2010
Dejemos atrás el pasado
Enero 2010


Jóvenes adultos

Dejemos atrás el pasado

Cuando tenía dieciséis años, no me llevaba nada bien con mi hermano gemelo y nos peleábamos por todo. Un día me humilló en la escuela, delante de un grupo de amigos, con un ataque personal sumamente destructivo. Su comportamiento y palabras hirientes me destrozaron de una forma que, como adolescente, no podía soportar. A pesar de que mis padres le llamaron la atención en cuanto a ese incidente, nunca se disculpó. Durante años llevé ese dolor en mi interior.

Él todavía estaba en su misión cuando yo recibí mi llamamiento misional. Me estaba preparando para entrar en el templo y comencé a reflexionar en mi vida para determinar lo que debía cambiar para sentirme preparado para entrar. Me di cuenta de que aunque no pensaba con frecuencia en lo que mi hermano me hizo, aún así, debía perdonarlo.

Mi hermano me había hecho más daño que ninguna otra persona, y yo sabía que no sería fácil perdonarlo, de modo que oré para pedirle ayuda a mi Padre Celestial.

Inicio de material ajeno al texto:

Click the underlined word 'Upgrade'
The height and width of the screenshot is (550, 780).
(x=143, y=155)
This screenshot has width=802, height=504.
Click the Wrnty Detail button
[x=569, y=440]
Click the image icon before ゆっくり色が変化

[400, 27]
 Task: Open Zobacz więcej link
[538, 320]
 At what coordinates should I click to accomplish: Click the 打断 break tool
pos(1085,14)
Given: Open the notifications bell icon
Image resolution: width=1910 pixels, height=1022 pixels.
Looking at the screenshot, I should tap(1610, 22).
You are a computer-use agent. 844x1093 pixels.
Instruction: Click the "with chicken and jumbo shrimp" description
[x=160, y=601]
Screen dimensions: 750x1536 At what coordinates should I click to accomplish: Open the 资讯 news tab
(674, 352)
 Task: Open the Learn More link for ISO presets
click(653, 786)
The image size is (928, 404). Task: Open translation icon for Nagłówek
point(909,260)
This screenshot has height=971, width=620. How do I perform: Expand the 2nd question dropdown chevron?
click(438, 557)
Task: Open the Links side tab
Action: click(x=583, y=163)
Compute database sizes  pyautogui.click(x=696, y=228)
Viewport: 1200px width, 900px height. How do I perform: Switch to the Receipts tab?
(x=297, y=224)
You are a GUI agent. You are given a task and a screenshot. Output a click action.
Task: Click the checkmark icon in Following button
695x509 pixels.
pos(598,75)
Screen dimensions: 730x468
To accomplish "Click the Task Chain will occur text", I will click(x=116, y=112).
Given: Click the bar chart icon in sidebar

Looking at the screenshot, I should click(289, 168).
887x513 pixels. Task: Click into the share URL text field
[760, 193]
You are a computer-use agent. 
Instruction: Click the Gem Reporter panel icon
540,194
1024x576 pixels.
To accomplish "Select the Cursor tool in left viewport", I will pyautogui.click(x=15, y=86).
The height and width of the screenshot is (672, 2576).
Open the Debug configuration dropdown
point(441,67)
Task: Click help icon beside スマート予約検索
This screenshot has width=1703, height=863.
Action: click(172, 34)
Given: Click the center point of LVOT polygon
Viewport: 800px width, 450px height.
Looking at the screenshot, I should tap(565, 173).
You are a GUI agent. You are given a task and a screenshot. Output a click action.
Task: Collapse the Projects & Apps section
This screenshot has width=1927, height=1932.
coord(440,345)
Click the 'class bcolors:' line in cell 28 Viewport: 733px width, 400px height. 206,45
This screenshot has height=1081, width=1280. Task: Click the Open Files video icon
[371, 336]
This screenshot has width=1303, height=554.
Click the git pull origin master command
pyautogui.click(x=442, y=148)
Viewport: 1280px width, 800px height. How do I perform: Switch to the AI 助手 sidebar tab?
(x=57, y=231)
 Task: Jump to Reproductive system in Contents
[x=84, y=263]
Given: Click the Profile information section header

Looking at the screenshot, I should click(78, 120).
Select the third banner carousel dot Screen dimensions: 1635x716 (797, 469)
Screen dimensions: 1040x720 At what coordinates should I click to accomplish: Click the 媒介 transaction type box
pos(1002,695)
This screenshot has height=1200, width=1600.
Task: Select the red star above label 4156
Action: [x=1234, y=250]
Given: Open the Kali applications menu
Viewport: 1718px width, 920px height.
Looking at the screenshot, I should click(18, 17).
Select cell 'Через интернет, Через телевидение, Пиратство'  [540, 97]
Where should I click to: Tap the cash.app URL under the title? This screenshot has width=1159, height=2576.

Con Su ayuda, decidí que comenzaría a escribirle con regularidad durante su misión. Antes de este momento, lamento reconocer que casi nunca le escribía. Entonces le envié un paquete. Cuando salí a la misión, él fue con mis padres al Centro de Capacitación Misional y me dio un abrazo; incluso me escribió varias veces. Sé que aunque quizá lleve tiempo, podemos dejar atrás el pasado con la ayuda de nuestro Padre Celestial.